Lines for locating described items:
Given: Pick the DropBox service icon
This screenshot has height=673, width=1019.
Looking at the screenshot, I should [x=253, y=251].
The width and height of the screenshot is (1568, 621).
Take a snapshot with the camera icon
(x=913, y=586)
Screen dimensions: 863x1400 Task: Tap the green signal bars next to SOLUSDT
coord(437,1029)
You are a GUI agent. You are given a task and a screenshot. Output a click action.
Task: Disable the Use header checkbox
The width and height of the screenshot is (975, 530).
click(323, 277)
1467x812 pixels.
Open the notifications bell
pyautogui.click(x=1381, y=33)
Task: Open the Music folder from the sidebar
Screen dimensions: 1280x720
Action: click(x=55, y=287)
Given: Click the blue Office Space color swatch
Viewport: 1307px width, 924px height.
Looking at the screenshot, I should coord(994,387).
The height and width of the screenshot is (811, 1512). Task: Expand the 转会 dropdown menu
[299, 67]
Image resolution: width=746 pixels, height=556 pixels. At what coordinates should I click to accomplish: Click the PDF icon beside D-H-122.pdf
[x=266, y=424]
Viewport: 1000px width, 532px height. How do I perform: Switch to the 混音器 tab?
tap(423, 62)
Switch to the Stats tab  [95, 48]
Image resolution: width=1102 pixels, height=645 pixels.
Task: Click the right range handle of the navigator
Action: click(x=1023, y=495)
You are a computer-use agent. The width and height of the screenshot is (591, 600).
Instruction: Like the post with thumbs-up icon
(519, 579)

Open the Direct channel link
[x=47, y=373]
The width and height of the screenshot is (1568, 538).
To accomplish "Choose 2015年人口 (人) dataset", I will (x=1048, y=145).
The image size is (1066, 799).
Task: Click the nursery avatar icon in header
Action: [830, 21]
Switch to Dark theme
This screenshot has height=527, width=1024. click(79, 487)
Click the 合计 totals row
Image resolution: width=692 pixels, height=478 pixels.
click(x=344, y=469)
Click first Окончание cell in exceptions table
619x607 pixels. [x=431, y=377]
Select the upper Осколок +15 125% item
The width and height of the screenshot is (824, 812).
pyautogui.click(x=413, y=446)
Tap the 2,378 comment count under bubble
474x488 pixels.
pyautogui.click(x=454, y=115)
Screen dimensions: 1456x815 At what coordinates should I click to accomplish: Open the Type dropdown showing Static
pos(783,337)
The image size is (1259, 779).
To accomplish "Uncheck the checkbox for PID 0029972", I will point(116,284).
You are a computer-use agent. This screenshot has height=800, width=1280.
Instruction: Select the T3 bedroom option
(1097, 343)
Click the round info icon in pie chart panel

**TASK INSTRUCTIONS**
Please rewrite the lines above, renaming "Screen dimensions" to "Display size" everywhere and leaving everything else as it is.

**THE COMPLETED TASK**
Given: Pick the DropBox service icon
This screenshot has height=673, width=1019.
Looking at the screenshot, I should [x=253, y=251].
The width and height of the screenshot is (1568, 621).
Take a snapshot with the camera icon
(x=913, y=586)
Display size: 863x1400 Task: Tap the green signal bars next to SOLUSDT
coord(437,1029)
You are a GUI agent. You are given a task and a screenshot. Output a click action.
Task: Disable the Use header checkbox
The width and height of the screenshot is (975, 530).
click(323, 277)
1467x812 pixels.
Open the notifications bell
pyautogui.click(x=1381, y=33)
Task: Open the Music folder from the sidebar
Display size: 1280x720
Action: click(x=55, y=287)
Given: Click the blue Office Space color swatch
Viewport: 1307px width, 924px height.
Looking at the screenshot, I should coord(994,387).
The height and width of the screenshot is (811, 1512). Task: Expand the 转会 dropdown menu
[299, 67]
Image resolution: width=746 pixels, height=556 pixels. At what coordinates should I click to accomplish: Click the PDF icon beside D-H-122.pdf
[x=266, y=424]
Viewport: 1000px width, 532px height. How do I perform: Switch to the 混音器 tab?
tap(423, 62)
Switch to the Stats tab  [95, 48]
Image resolution: width=1102 pixels, height=645 pixels.
Task: Click the right range handle of the navigator
Action: click(x=1023, y=495)
You are a computer-use agent. The width and height of the screenshot is (591, 600).
Instruction: Like the post with thumbs-up icon
(519, 579)

Open the Direct channel link
[x=47, y=373]
The width and height of the screenshot is (1568, 538).
To accomplish "Choose 2015年人口 (人) dataset", I will (x=1048, y=145).
The image size is (1066, 799).
Task: Click the nursery avatar icon in header
Action: [830, 21]
Switch to Dark theme
This screenshot has height=527, width=1024. click(79, 487)
Click the 合计 totals row
Image resolution: width=692 pixels, height=478 pixels.
click(x=344, y=469)
Click first Окончание cell in exceptions table
619x607 pixels. [x=431, y=377]
Select the upper Осколок +15 125% item
The width and height of the screenshot is (824, 812).
pyautogui.click(x=413, y=446)
Tap the 2,378 comment count under bubble
474x488 pixels.
pyautogui.click(x=454, y=115)
Display size: 1456x815 At what coordinates should I click to accomplish: Open the Type dropdown showing Static
pos(783,337)
The image size is (1259, 779).
To accomplish "Uncheck the checkbox for PID 0029972", I will point(116,284).
You are a computer-use agent. This screenshot has height=800, width=1280.
Instruction: Select the T3 bedroom option
(1097, 343)
Click the round info icon in pie chart panel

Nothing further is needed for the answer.